[R] mgcv gam/bam model selection with random effects and AR terms

Sat Apr 8 16:24:48 CEST 2017

Would be grateful for advice on gam/bam model selection incorporating random effects and autoregressive terms.

I have a multivariate time series recorded on ~500 subjects at ~100 time points.  One of the variables (A) is the dependent and four others (B to E) are predictors.  My basic formula is:

[model 1]: bam(A ~ s(time)+s(B)+s(C)+s(D)+s(E))

I've then included a random intercept and a random effect for time as the pattern of A over time is highly variable across subjects.

[model 2]: bam(A ~ s(time)+s(B)+s(C)+s(D)+s(E)+s(id, bs='re')+s(id,time, bs='re'))

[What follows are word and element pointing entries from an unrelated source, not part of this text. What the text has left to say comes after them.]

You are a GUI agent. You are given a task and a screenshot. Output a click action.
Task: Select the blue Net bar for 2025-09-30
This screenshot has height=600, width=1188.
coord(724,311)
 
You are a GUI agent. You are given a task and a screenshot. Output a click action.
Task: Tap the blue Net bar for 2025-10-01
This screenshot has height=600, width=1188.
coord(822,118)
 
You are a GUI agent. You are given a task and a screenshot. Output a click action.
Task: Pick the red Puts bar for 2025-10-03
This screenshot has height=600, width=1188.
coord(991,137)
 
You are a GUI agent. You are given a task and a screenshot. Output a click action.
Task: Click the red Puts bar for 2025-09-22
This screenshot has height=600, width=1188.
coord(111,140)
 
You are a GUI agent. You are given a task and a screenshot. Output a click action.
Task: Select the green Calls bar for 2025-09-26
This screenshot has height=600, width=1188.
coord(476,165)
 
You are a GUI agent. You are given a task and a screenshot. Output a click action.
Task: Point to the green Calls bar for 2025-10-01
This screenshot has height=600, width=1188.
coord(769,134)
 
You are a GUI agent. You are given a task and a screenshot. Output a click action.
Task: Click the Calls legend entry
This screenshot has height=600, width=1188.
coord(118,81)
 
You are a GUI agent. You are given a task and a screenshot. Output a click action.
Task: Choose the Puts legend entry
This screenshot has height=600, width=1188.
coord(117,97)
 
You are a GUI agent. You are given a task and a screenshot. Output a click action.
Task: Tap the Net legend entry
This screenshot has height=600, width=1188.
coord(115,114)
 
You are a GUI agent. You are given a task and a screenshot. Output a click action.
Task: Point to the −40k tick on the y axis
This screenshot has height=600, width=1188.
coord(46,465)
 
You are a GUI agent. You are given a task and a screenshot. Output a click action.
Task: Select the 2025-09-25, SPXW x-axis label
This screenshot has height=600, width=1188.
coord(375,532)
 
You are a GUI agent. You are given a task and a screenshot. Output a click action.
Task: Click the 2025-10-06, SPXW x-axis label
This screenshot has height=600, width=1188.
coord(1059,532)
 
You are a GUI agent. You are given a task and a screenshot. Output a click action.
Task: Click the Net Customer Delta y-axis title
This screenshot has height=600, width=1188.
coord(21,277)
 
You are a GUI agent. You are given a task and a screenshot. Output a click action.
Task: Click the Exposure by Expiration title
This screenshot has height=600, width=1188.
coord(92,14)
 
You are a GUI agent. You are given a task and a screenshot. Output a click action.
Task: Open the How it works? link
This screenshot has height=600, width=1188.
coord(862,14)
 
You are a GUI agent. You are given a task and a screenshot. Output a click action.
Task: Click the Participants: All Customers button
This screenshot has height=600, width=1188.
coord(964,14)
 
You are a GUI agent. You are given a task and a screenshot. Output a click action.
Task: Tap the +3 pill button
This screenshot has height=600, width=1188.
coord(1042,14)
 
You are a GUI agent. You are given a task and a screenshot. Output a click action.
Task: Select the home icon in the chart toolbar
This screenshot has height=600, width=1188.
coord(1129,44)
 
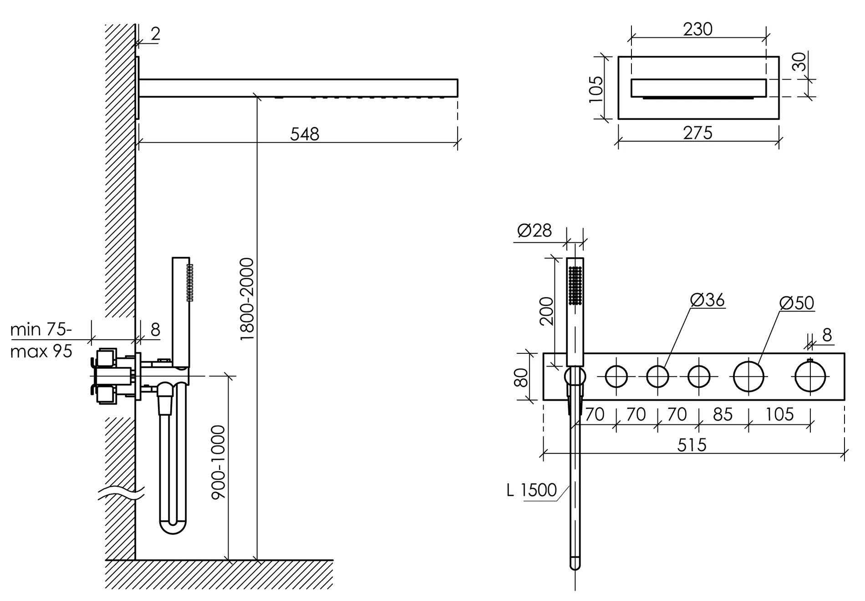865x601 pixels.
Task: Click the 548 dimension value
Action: click(x=305, y=134)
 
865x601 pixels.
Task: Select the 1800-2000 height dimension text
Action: click(x=246, y=299)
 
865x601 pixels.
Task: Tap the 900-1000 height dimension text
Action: click(x=219, y=462)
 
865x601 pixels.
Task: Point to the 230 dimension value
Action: click(x=697, y=29)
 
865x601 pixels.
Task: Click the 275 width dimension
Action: click(x=697, y=133)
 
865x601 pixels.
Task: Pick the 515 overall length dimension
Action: click(x=692, y=445)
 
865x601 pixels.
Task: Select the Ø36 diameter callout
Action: click(x=707, y=300)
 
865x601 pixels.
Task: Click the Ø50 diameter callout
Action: click(x=797, y=303)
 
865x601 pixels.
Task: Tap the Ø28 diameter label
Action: click(x=534, y=230)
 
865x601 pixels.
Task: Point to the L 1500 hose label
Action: click(x=532, y=490)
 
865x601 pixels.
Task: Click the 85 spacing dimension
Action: click(x=723, y=414)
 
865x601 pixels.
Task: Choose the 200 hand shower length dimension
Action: click(x=546, y=311)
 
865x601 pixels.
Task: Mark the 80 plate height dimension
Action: click(x=521, y=377)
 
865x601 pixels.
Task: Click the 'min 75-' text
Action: click(x=41, y=329)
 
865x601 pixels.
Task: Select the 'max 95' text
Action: click(x=41, y=351)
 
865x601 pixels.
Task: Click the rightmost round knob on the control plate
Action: click(x=810, y=377)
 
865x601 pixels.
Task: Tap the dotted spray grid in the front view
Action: click(x=575, y=285)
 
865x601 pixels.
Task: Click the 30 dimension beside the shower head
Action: click(x=799, y=61)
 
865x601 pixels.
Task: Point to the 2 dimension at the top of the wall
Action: click(x=155, y=34)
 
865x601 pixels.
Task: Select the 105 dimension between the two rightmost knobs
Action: click(x=779, y=414)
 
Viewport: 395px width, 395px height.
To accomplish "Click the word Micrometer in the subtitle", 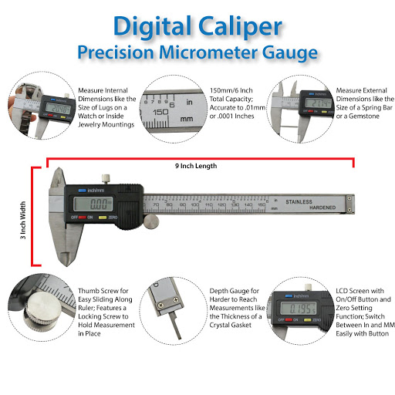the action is click(208, 52).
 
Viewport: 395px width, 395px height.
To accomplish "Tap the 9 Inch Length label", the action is click(196, 166).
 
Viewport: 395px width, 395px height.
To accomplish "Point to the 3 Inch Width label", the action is click(23, 220).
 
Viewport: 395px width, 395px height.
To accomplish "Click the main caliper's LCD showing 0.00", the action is click(93, 204).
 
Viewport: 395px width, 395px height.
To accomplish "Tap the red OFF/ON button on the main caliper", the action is click(83, 218).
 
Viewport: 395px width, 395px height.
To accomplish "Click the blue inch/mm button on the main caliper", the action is click(82, 191).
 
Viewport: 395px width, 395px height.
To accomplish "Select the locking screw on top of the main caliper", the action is click(106, 179).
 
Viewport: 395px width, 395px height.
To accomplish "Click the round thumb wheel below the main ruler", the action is click(151, 221).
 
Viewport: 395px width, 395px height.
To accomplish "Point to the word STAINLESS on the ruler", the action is click(299, 202).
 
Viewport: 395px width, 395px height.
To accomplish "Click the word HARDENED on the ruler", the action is click(322, 208).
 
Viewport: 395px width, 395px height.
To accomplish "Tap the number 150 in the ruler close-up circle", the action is click(160, 112).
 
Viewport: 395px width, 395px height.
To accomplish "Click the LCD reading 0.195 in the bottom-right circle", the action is click(299, 308).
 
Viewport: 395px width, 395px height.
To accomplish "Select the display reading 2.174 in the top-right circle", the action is click(318, 103).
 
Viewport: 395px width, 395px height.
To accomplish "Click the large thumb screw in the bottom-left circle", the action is click(43, 309).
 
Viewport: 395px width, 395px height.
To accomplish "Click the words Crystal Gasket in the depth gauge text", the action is click(231, 325).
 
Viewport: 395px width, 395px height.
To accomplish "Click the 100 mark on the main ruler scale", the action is click(195, 204).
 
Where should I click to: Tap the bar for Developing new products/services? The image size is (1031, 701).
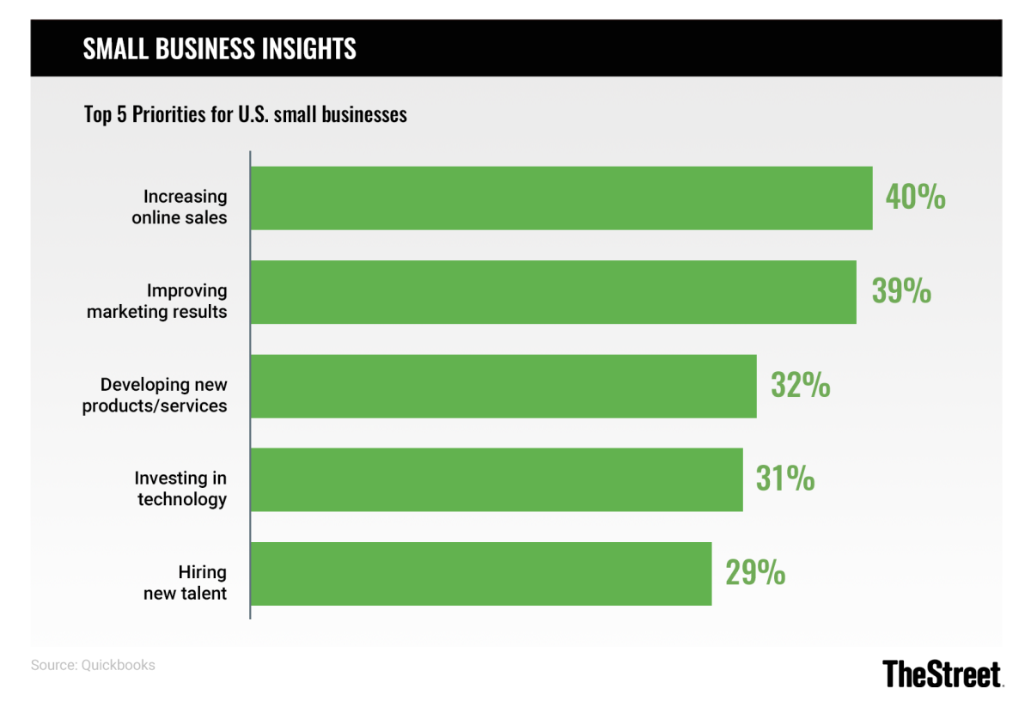tap(503, 386)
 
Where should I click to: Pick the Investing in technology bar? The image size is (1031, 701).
tap(497, 479)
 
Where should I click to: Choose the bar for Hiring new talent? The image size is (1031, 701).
tap(481, 573)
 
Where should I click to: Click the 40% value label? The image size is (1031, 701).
tap(915, 198)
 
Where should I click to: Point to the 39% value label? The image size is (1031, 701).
tap(901, 292)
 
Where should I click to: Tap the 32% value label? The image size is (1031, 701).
tap(801, 386)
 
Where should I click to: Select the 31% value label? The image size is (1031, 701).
tap(785, 479)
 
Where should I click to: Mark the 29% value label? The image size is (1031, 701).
tap(755, 573)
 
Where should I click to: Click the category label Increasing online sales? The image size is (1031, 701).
tap(180, 207)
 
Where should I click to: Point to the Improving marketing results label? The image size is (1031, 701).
tap(157, 301)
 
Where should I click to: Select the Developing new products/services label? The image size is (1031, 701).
tap(156, 394)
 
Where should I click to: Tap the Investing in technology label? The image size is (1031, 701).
tap(181, 488)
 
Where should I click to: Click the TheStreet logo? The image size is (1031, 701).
tap(943, 673)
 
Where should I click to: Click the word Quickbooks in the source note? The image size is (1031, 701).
tap(119, 665)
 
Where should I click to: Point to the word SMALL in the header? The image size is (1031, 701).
tap(114, 49)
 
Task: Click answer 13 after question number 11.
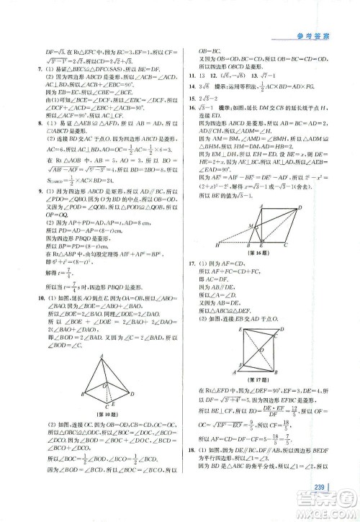pos(204,74)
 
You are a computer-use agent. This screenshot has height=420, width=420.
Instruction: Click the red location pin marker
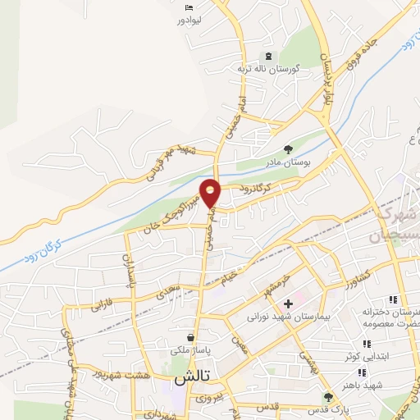coord(211,191)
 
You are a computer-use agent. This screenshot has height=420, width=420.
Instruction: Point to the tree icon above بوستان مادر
coord(288,148)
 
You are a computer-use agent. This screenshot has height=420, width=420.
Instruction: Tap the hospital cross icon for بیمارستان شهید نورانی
coord(288,304)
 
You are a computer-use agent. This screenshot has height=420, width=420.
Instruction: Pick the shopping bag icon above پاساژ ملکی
coord(190,337)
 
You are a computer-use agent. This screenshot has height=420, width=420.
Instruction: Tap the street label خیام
coord(232,279)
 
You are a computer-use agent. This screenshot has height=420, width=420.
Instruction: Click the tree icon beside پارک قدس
coord(328,397)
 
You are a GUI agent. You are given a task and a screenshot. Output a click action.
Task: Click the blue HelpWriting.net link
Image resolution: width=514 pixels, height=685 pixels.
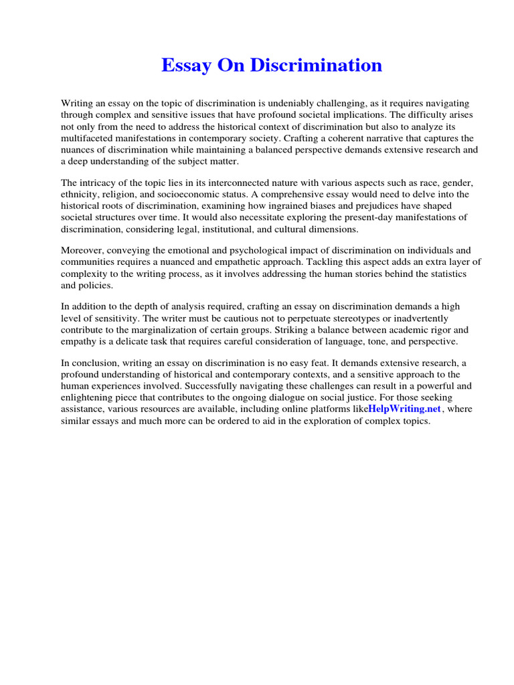(x=405, y=409)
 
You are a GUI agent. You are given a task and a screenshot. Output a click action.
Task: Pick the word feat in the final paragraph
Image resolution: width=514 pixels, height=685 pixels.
(x=323, y=363)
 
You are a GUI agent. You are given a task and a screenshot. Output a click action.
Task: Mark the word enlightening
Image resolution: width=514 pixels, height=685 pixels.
(x=90, y=398)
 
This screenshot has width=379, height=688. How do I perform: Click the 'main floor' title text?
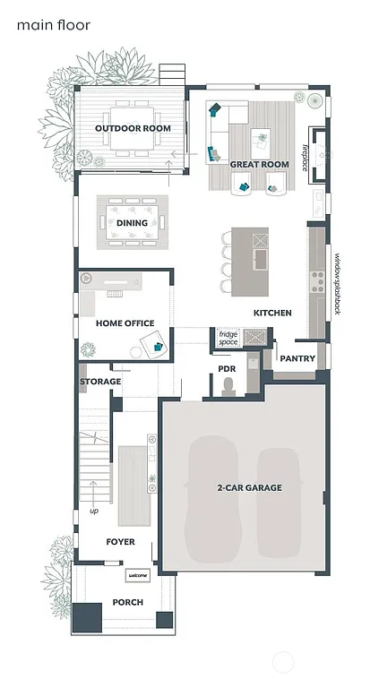click(x=53, y=26)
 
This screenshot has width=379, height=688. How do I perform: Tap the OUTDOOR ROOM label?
click(x=133, y=129)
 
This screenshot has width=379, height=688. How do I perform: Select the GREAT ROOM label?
click(x=259, y=165)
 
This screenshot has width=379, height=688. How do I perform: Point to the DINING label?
click(x=132, y=223)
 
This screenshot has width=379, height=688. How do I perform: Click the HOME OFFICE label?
click(x=125, y=323)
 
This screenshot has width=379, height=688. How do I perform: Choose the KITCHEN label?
click(x=272, y=314)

I expect there is also potential for autocorrelation within the time series. So:

[model 3]: bam(A ~ s(time)+s(B)+s(C)+s(D)+s(E)+s(id, bs='re')+s(id,time, bs='re'), AR.start = startindex, rho = 0.52)

The rho value of 0.52 was settled on by trial-and-error minimising fREML/ML (side question: am I correct in understanding that bam can only use a fixed rho rather than taking this as a value to optimise as in gamm?)

The lowest fREML or ML values are obtained by model 3 (71674 vs 72099) for model 2) but the highest adjusted R2/deviance explained is with model 2 (37.7 vs 42.1%).  Model 1 is inferior to both the others on all measures.

Is it better to select the model including the AR term given the lower ML or is it legitimate to go with the 'simpler' model 2 that has higher R2/deviance explained?

I am unable to provide a fully reproducible example as I don't know how to generate sample data with these specific characteristics.

Many thanks